- Records shown -

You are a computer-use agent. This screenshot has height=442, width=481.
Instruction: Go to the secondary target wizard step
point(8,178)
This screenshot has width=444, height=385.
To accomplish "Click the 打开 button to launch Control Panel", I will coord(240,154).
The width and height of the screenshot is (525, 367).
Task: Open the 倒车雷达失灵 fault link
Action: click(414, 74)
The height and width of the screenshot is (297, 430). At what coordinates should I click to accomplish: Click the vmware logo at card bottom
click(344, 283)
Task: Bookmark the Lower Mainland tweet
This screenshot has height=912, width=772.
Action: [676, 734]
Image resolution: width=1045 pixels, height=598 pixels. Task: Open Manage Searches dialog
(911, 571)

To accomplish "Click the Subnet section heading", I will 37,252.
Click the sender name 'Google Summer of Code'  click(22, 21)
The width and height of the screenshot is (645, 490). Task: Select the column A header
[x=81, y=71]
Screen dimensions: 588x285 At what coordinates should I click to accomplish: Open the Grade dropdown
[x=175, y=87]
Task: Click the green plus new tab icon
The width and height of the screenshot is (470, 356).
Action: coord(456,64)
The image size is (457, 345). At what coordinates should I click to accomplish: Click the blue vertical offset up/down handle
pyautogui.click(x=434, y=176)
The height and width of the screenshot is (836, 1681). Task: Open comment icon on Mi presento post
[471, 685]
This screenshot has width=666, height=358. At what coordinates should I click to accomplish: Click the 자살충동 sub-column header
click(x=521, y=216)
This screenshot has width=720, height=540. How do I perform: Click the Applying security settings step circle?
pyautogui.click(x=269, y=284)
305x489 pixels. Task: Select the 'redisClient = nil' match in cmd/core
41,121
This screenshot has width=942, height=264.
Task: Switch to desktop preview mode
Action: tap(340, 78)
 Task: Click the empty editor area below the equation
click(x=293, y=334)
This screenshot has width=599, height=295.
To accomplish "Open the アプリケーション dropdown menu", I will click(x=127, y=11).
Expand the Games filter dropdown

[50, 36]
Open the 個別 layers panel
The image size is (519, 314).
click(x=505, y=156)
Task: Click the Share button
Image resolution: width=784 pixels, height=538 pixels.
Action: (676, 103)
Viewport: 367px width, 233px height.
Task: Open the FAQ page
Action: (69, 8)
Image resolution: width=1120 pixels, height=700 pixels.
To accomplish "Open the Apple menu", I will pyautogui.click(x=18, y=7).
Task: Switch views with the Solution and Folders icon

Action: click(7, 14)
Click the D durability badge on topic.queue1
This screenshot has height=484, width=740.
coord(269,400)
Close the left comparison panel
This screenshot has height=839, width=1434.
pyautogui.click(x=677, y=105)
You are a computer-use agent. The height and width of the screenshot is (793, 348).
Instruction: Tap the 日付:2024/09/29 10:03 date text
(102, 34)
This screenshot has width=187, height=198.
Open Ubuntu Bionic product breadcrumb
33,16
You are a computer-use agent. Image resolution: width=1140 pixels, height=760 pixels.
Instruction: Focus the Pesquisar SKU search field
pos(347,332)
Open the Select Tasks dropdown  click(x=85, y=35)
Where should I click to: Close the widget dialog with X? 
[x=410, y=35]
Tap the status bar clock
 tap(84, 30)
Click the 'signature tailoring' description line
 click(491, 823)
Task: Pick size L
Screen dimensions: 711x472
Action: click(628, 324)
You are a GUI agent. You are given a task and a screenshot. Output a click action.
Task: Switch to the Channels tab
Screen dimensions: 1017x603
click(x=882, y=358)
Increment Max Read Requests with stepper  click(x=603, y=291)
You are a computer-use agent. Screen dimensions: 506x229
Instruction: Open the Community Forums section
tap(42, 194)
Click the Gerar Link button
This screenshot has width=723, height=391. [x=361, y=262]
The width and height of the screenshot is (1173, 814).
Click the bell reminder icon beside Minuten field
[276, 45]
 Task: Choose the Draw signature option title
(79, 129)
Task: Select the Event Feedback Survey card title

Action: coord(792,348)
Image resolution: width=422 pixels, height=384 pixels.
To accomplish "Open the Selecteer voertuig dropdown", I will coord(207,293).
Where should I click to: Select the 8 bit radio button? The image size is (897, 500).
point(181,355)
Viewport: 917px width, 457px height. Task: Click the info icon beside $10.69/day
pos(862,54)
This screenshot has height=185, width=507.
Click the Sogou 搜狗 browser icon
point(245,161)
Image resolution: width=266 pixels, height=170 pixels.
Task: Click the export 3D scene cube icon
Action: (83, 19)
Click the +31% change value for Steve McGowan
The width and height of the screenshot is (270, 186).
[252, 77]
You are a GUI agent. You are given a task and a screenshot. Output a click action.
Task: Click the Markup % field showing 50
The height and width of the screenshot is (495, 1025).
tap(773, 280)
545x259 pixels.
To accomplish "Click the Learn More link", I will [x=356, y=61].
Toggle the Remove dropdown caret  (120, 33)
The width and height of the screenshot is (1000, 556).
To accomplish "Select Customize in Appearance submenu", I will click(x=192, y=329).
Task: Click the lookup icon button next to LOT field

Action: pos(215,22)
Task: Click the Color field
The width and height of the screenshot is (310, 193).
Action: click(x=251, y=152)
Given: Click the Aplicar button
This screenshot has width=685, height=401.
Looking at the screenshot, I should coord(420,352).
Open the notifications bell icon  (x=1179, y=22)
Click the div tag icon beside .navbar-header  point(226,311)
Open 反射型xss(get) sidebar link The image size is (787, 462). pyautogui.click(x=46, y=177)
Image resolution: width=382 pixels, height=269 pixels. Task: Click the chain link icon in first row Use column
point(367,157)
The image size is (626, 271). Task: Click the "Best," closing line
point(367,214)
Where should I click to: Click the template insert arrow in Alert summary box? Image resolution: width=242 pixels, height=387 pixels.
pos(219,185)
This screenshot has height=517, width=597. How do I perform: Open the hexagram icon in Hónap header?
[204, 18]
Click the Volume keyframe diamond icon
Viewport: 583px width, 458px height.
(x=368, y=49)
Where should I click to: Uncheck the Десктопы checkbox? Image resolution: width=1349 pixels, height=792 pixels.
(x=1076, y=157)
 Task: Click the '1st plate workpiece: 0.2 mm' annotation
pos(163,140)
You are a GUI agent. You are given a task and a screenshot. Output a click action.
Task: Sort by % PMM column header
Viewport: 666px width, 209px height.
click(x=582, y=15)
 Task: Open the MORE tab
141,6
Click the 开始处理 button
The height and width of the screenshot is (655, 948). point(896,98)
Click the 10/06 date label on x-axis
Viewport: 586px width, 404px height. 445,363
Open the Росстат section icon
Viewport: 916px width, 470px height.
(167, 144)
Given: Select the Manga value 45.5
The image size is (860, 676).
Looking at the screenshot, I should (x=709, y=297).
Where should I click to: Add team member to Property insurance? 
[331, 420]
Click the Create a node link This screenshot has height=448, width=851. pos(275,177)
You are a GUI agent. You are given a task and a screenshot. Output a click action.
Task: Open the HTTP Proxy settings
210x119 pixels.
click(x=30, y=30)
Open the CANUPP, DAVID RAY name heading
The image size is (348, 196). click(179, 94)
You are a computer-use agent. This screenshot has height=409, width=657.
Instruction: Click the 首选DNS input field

- Work to be completed -
Only the lines above from the one with "Task: Choose the Draw signature option title" up to and including the one with "Given: Click the Aplicar button" should be repeated, exactly as written.

- Written reply -
 Task: Choose the Draw signature option title
(79, 129)
Task: Select the Event Feedback Survey card title

Action: coord(792,348)
Image resolution: width=422 pixels, height=384 pixels.
To accomplish "Open the Selecteer voertuig dropdown", I will coord(207,293).
Where should I click to: Select the 8 bit radio button? The image size is (897, 500).
point(181,355)
Viewport: 917px width, 457px height. Task: Click the info icon beside $10.69/day
pos(862,54)
This screenshot has height=185, width=507.
Click the Sogou 搜狗 browser icon
point(245,161)
Image resolution: width=266 pixels, height=170 pixels.
Task: Click the export 3D scene cube icon
Action: (83, 19)
Click the +31% change value for Steve McGowan
The width and height of the screenshot is (270, 186).
[252, 77]
You are a GUI agent. You are given a task and a screenshot. Output a click action.
Task: Click the Markup % field showing 50
The height and width of the screenshot is (495, 1025).
tap(773, 280)
545x259 pixels.
To accomplish "Click the Learn More link", I will [x=356, y=61].
Toggle the Remove dropdown caret  (120, 33)
The width and height of the screenshot is (1000, 556).
To accomplish "Select Customize in Appearance submenu", I will click(x=192, y=329).
Task: Click the lookup icon button next to LOT field

Action: pos(215,22)
Task: Click the Color field
The width and height of the screenshot is (310, 193).
Action: click(x=251, y=152)
Given: Click the Aplicar button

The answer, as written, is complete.